History is to become more personalised and vivid; older pupils will learn about 20 French historic dates through faces and events such as Clovis, the Lascaux cave paintings, Joan of Arc, General de Gaulle and the fall of the Berlin Wall.
The last revision of the primary curriculum was in 1985 under Jean-Pierre Chev nement, the socialist education minister. In 1989 Lionel Jospin - now the socialists' candidate for the forthcoming presidential election - organised nursery and elementary education into three cycles, each of two or three years, designed to make the early years of schooling more child-centred and flexible to suit individual pupils' needs.
M Bayrou has made basic mastery of French, both written and spoken, his priority. He has stressed careful presentation of work in exercise books as an aid to learning - "order on the page corresponds to order in the head" - while computer and word-processing skills are only briefly touched upon.
The first two years of maths will be simplified and lightened; "discovery" (rather than M Chev nement's "acquisition") of division will be postponed for a year, and by the end of the second year (age seven to eight) pupils will only be expected to have mastered addition and to have started subtraction and multiplication.
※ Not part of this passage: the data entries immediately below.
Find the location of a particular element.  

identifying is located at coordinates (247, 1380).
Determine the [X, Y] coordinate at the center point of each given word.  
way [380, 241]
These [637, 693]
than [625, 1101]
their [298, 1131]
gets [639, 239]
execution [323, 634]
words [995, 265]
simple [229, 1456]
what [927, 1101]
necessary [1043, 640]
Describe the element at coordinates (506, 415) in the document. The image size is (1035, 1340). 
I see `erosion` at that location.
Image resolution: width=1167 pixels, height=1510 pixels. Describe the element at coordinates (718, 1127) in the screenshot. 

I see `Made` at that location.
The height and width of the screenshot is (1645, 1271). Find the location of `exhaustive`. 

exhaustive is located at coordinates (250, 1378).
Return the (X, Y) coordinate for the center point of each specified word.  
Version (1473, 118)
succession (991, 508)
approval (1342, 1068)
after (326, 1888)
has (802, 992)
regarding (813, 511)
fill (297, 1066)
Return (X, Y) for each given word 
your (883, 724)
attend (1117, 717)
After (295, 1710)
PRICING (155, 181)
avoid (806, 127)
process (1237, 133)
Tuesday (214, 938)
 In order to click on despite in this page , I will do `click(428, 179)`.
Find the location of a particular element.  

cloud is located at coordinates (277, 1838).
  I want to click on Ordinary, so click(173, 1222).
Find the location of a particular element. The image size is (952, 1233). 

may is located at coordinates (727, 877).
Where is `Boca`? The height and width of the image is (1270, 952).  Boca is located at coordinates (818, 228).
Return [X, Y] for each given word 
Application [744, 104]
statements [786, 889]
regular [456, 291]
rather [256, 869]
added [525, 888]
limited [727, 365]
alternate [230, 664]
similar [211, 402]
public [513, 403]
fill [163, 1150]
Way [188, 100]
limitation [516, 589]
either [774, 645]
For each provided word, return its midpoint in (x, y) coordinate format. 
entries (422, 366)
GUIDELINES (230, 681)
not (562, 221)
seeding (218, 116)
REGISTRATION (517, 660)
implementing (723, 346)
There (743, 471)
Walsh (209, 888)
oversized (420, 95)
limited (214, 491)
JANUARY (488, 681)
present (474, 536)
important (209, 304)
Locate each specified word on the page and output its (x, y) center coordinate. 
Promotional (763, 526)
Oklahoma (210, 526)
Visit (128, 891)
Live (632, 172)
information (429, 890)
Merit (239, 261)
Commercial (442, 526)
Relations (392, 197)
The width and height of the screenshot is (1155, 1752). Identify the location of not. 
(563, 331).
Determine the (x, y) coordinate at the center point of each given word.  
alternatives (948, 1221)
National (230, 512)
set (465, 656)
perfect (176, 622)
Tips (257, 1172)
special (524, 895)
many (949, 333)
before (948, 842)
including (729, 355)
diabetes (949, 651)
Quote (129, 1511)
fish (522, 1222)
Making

Despite teachers' protests over lack of time for preparation, second-year primary pupils will have the option of studying a foreign language for 10 or 15 minutes a day. However, the initiative, promised by the minister last year in his "new contract for schools" programme, is to remain voluntary until 1996.
The civic instruction course will be trimmed, and centred around major republican principles which stress respect for others and citizens' duties.
In keeping with the spirit of social responsibility, booklets giving details about the new curriculum will be made widely available to parents.